** TO BE DONE **
Format the data below as a Markdown table with the columns Row and Line, one row per line and blank lines omitted. Leave the pictures out of the table.

** EXCERPTED RECORDS **
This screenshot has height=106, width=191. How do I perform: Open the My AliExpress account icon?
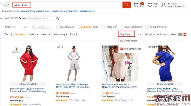[163, 5]
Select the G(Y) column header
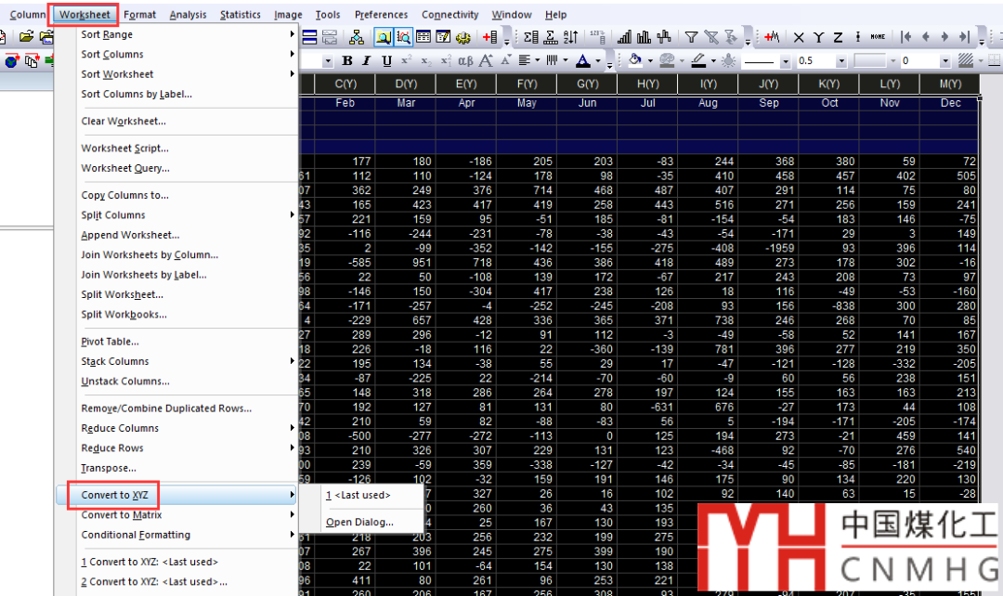This screenshot has width=1003, height=596. pyautogui.click(x=587, y=84)
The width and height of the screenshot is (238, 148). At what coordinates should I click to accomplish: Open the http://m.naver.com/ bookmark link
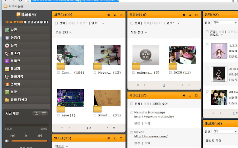click(x=151, y=136)
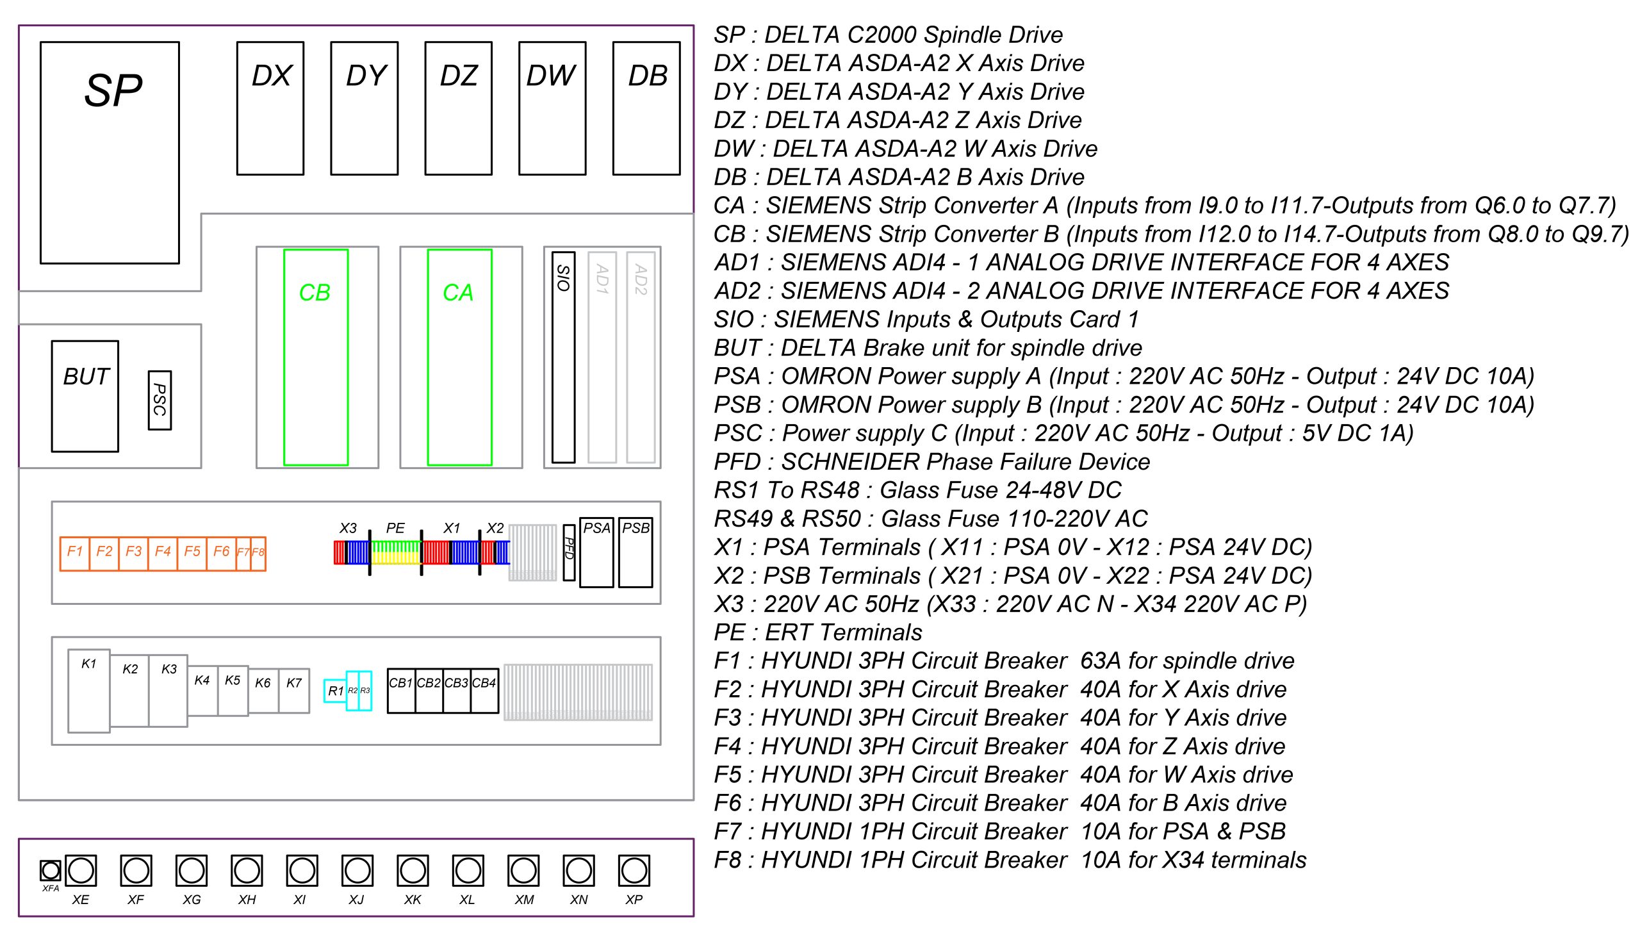
Task: Click the DB axis drive box
Action: coord(646,108)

** EXPECTED OUTPUT **
| Row | Line |
|---|---|
| 1 | This screenshot has height=106, width=191. How do I perform: Open the My AliExpress account icon? |
| 2 | [163, 5] |
| 3 | Select the G(Y) column header |
| 4 | This screenshot has width=1003, height=596. pyautogui.click(x=587, y=84) |
| 5 | The width and height of the screenshot is (238, 148). At what coordinates should I click to accomplish: Open the http://m.naver.com/ bookmark link |
| 6 | click(x=151, y=136) |
| 7 | Task: Click the DB axis drive box |
| 8 | Action: coord(646,108) |